Para resumir e simplificar: os patrões oferecem uma negociação e as empresas recuperadas são obrigadas a negociar com os patrões. Tudo o que lhes restava era desocupar o hotel. Esta é, logicamente, a seguinte conclusão da decisão: “É, portanto, apropriado, à luz do acima exposto e com o alcance que surge do presente, ordenar a restituição do imóvel localizado na Avenida Callao 346/60, onde está localizado o Hotel Bauen, a seu proprietário”. É claro que, nesse ponto, há um problema: o hotel está totalmente operacional sob a administração da cooperativa BAUEN. Se eles não aceitassem a oferta, a juíza teria que ordenar o despejo, e como ficou claro em toda a argumentação pela qual passamos até agora, em seus olhos azuis claros a culpa pelo despejo recai, sem mais delongas, sobre os próprios trabalhadores, inflexíveis em aceitar uma oferta que eles não deveriam ter recusado.

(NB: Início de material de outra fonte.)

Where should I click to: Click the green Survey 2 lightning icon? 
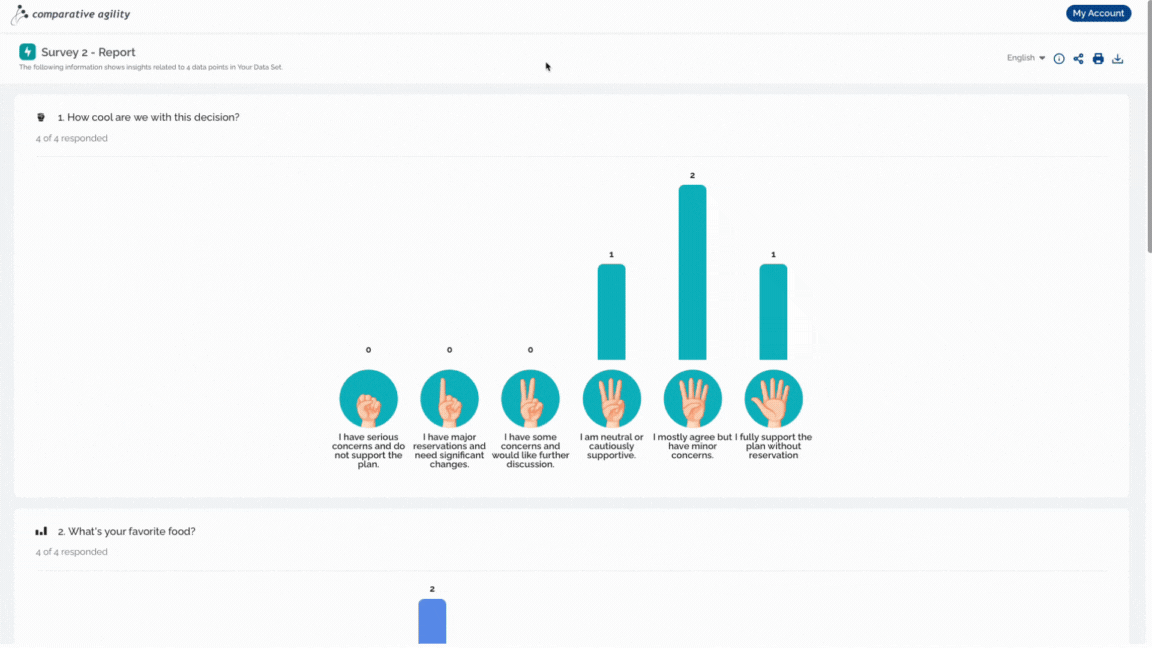[27, 51]
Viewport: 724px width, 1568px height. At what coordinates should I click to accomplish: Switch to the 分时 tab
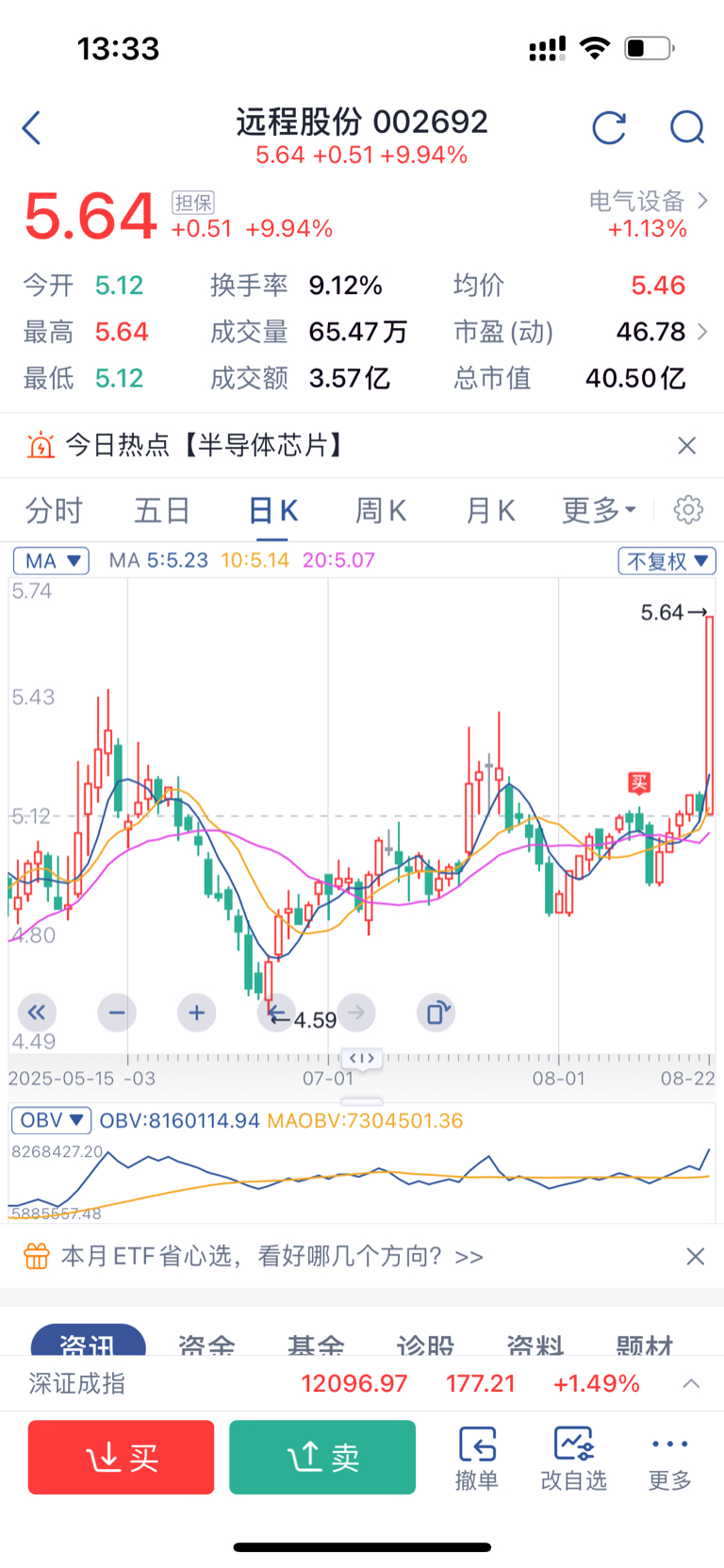tap(54, 510)
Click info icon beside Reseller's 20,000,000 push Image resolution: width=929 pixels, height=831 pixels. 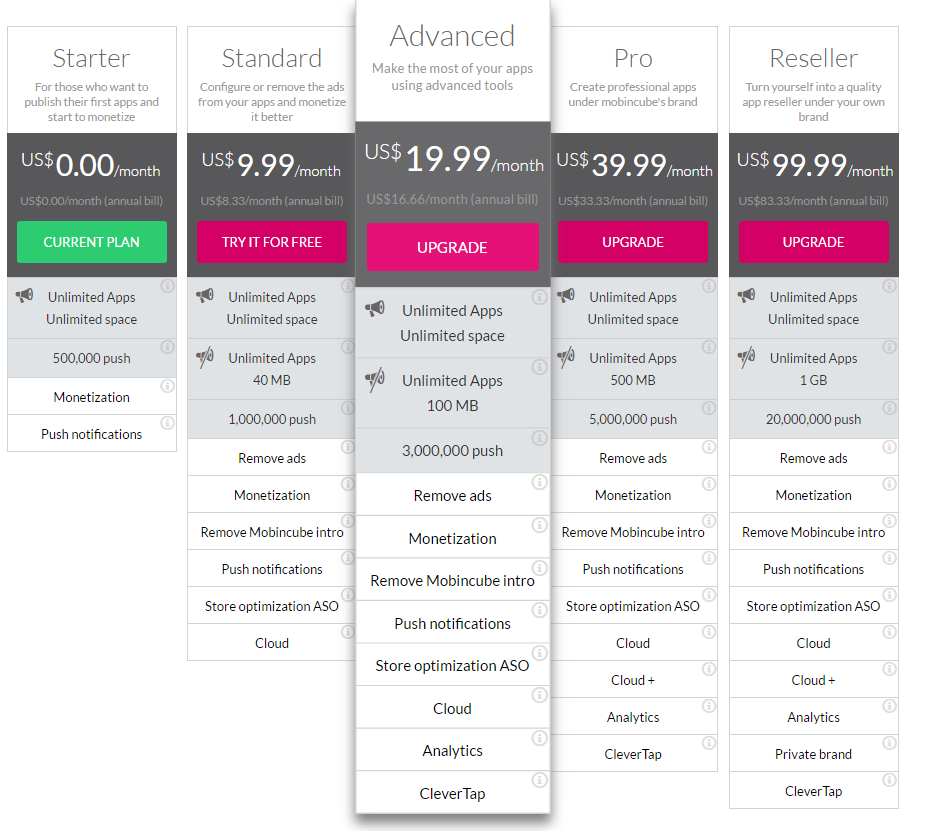click(889, 408)
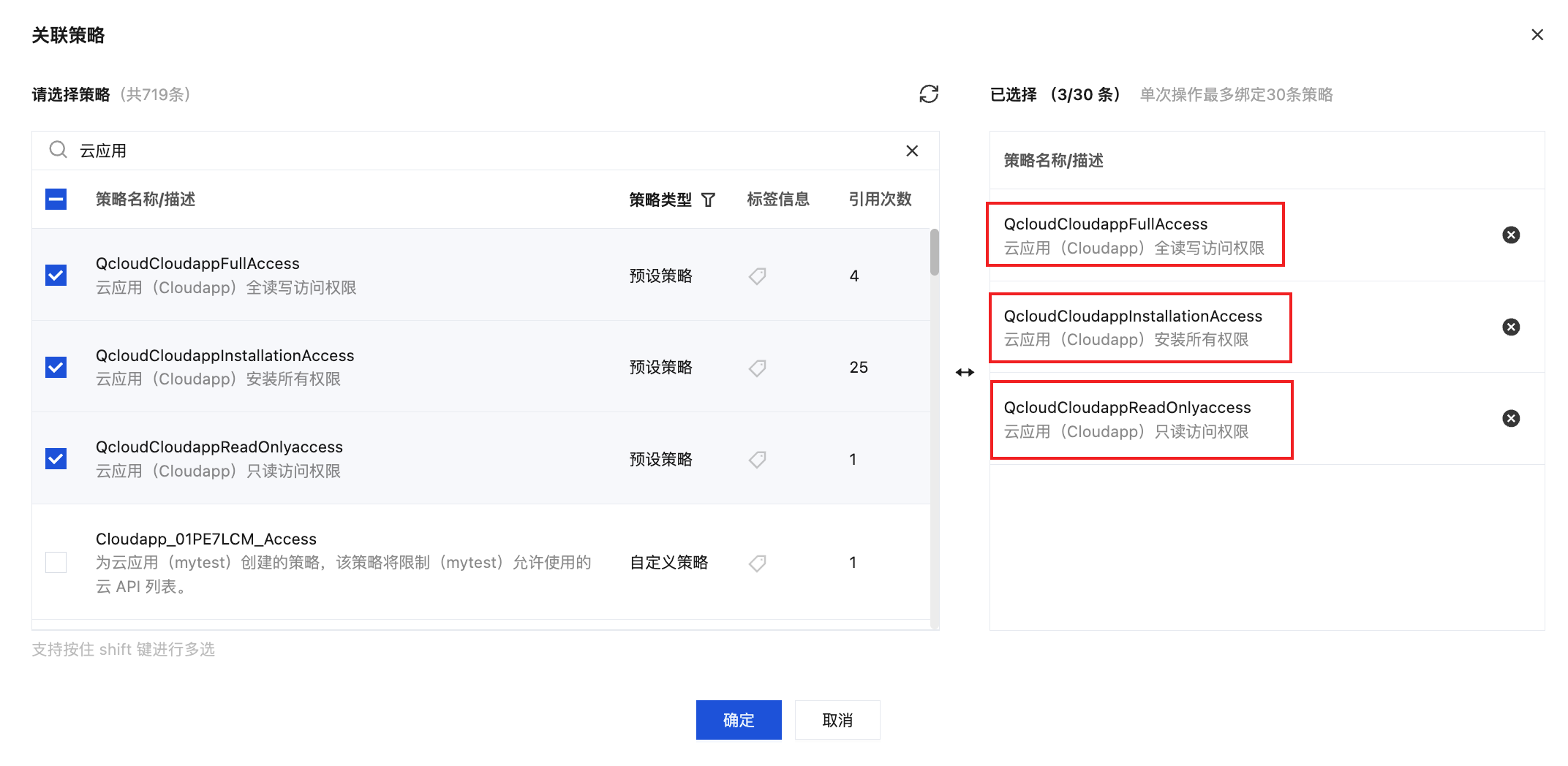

Para não abusar, e devido aos inconvenientes que poderia causar aos hóspedes do hotel, a resolução fixou um prazo de 30 dias para “poder realizar a restituição da propriedade da forma mais limpa e calma possível”, que seria divulgada por editais que, naturalmente, a Mercoteles SA teria que pagar.
Esse prazo foi cumprido em 20 de agosto de 2007. Como sabemos quase dez anos depois, as coisas não saíram como a juíza Paula Hualde e a Mercoteles SA queriam, e a Mercoteles SA perdeu o dinheiro dos anúncios nos jornais La Nación e Clarín. Entre outras coisas, toda a decisão foi baseada em uma falsa suposição: os trabalhadores da BAUEN não formaram uma cooperativa ou ocuparam o hotel para negociar com o Iurcovich. Como em todas as empresas recuperadas no país, eles o fizeram para poder trabalhar com dignidade.